Trevor Coleman is a co-founder of InteraXon, a Canadian company specializing in software for Non-invasive Brain-computer interfaces. The company presented an installation at Ontario House during the Vancouver 2010 Winter Olympic Games that allowed users in Vancouver to control the lights on the CN Tower, Niagara Falls and the Canadian Parliament Buildings.

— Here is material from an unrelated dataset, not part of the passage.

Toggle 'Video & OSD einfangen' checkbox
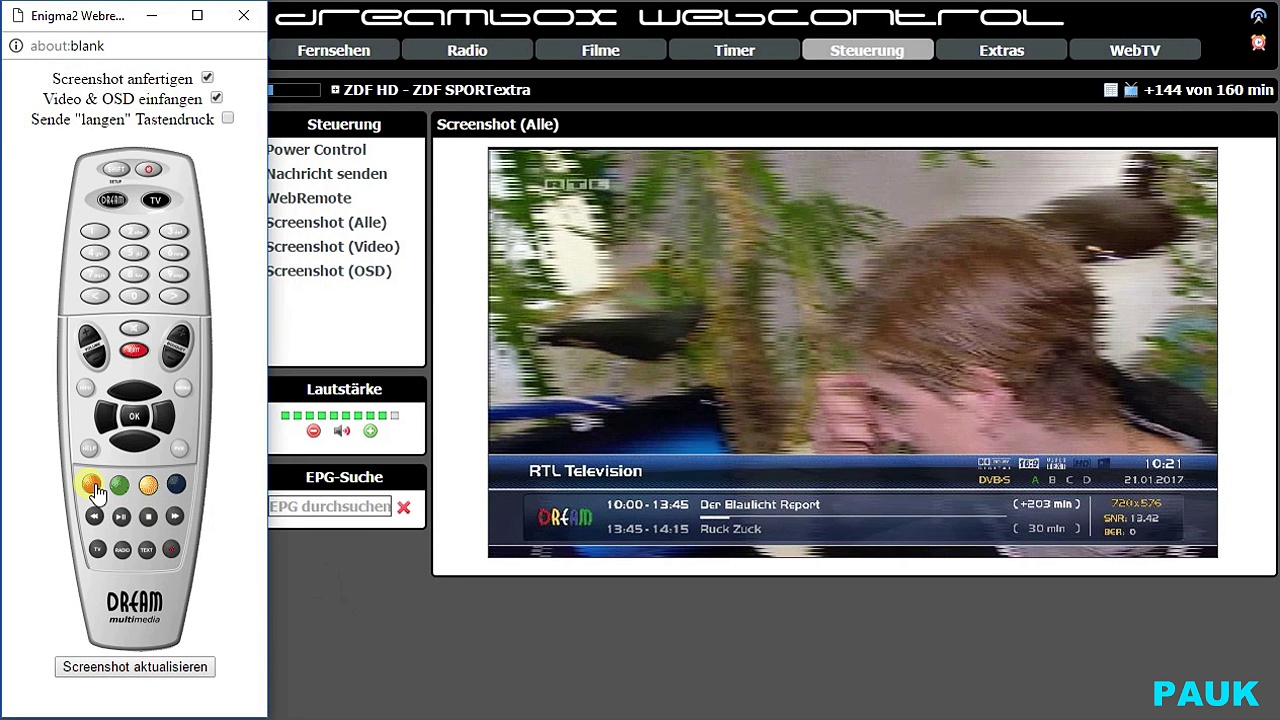The width and height of the screenshot is (1280, 720). 216,98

Interaxon also created the world's first thought-controlled in-flight entertainment system, which they demonstrated at the On the Wings of Innovation conference organized by the Ontario Government and Ontario Aerospace Council in Windsor in June 2010.

Before co-founding InteraXon, Trevor Coleman studied Cognitive Science at York University while he worked in the entertainment industry, booking and promoting shows at non-traditional venues, and referred to himself as "King of the Hipsters." Venues he worked with included The Boat, a former Portuguese seafood restaurant that is more commonly used as a music venue, Teranga, a Senegalese restaurant & bar and Baby Dolls, a Toronto strip club.

He was also invited to be a guest booker at Wavelength, a long-running Toronto independent music series and was invited to participate in a panel entitled "Torontopia vs Dystopia" at Wavelength 300, a festival to celebrate the series' anniversary.

In 2010, Trevor Coleman was invited to be a featured speaker at the North by North East Interactive conference, where he gave a talk entitled "Thought Controlled Everything." In 2011 he spoke at the FITC Emerging Technology in Advertising conference, the Canadian Marketing Association's Digital Day and Strategy Online's ATOMIC conference.

In November, 2011 he was vocal in declaring the Project Black Mirror brainwave-to-Siri hack a hoax and his blog post on the subject was cited as an authority by a number of blogs and websites.